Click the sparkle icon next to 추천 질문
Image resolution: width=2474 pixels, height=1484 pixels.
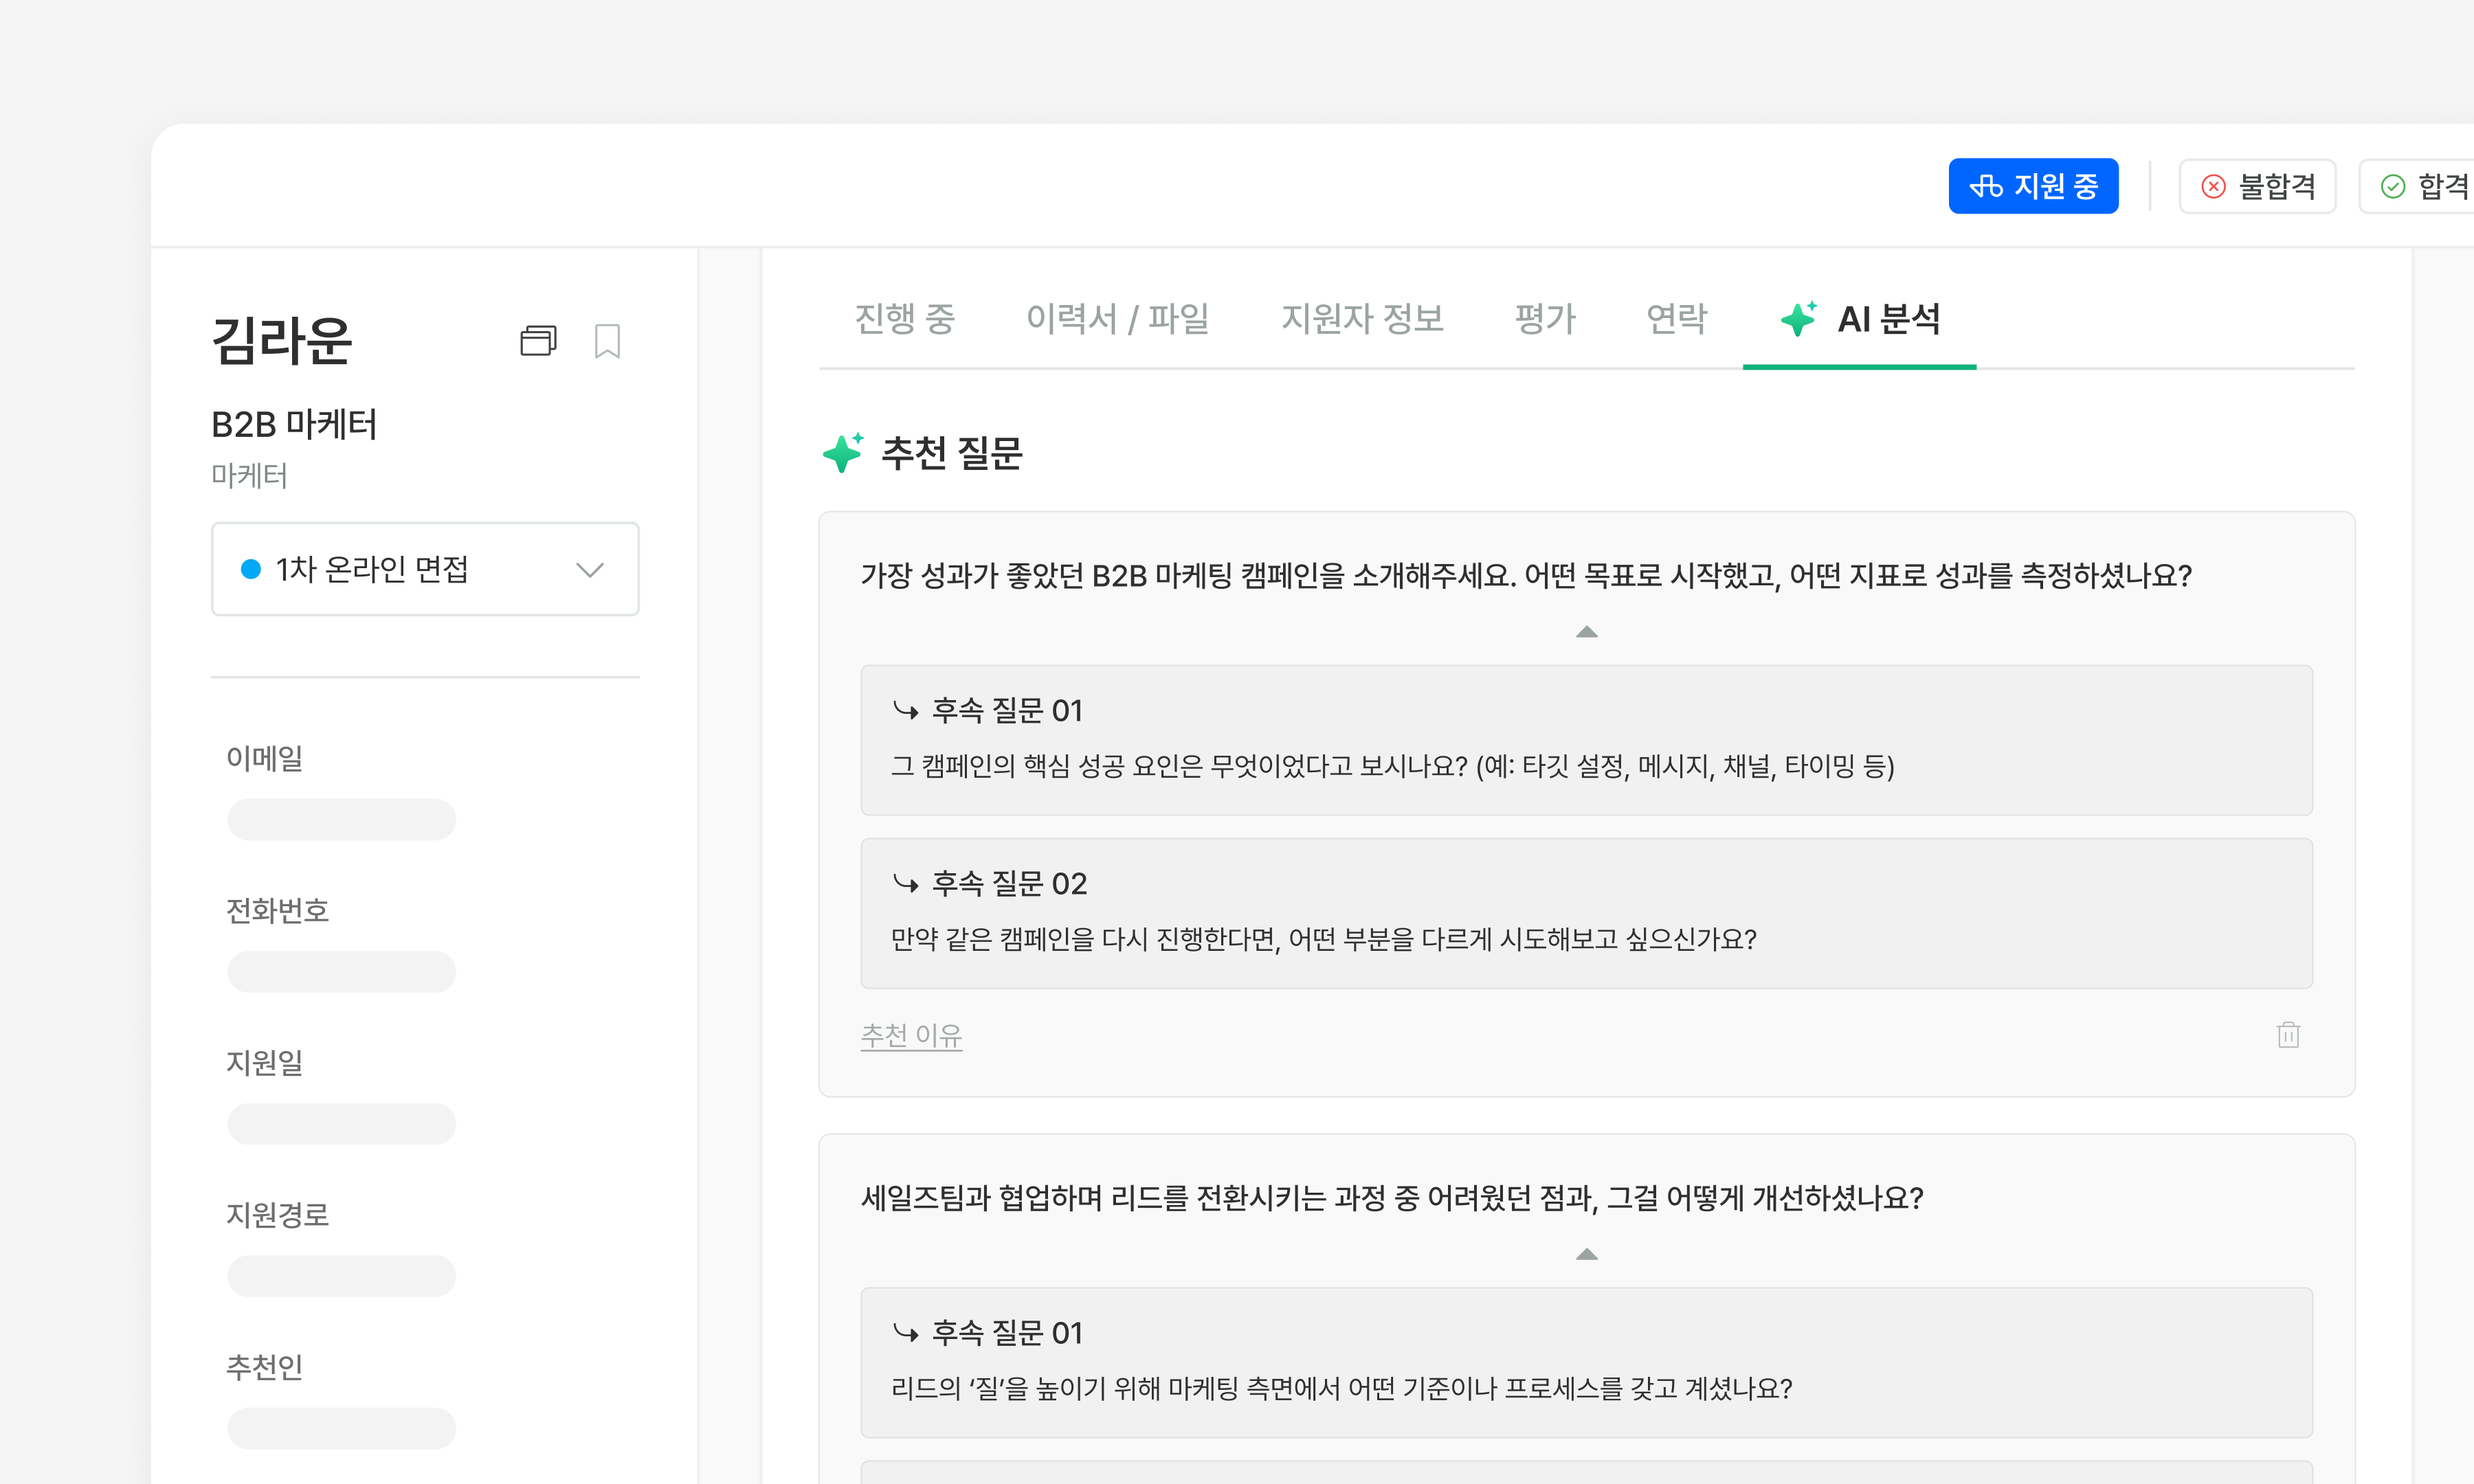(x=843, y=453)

····················

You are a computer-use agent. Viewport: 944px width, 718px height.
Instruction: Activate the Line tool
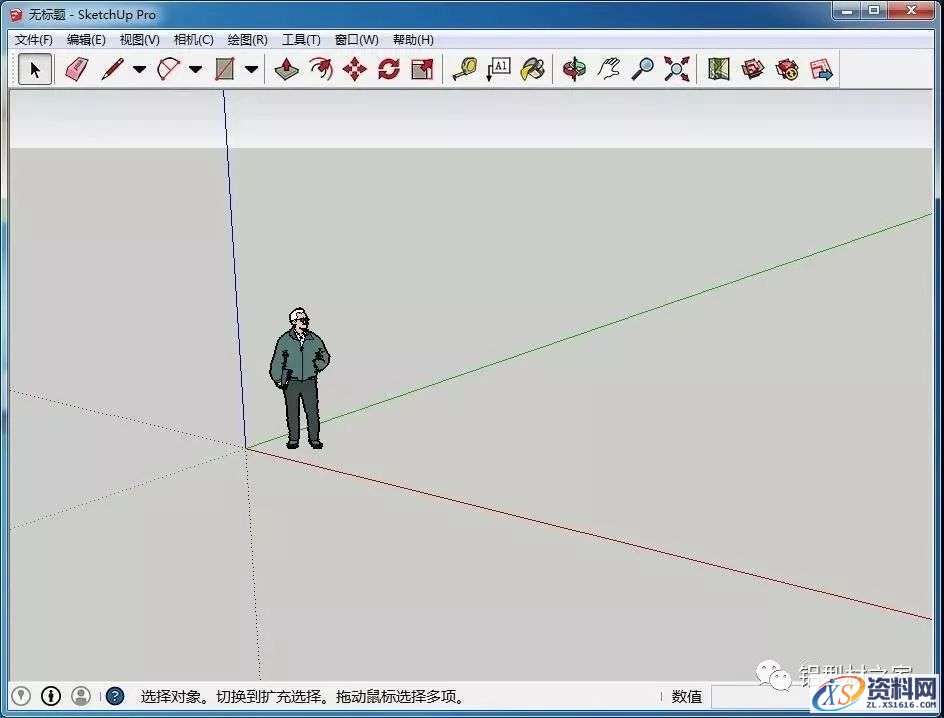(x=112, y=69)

····················

_YOUR INSTRUCTIONS_
Lay out the listing from the line with "Click the sparkle icon next to 추천 질문" up to and including the line with "(x=843, y=453)" as a JSON list of strings, one string per line, with blank lines and the pictures left out.

_COMPLETED EXERCISE_
[
  "Click the sparkle icon next to 추천 질문",
  "Image resolution: width=2474 pixels, height=1484 pixels.",
  "(x=843, y=453)"
]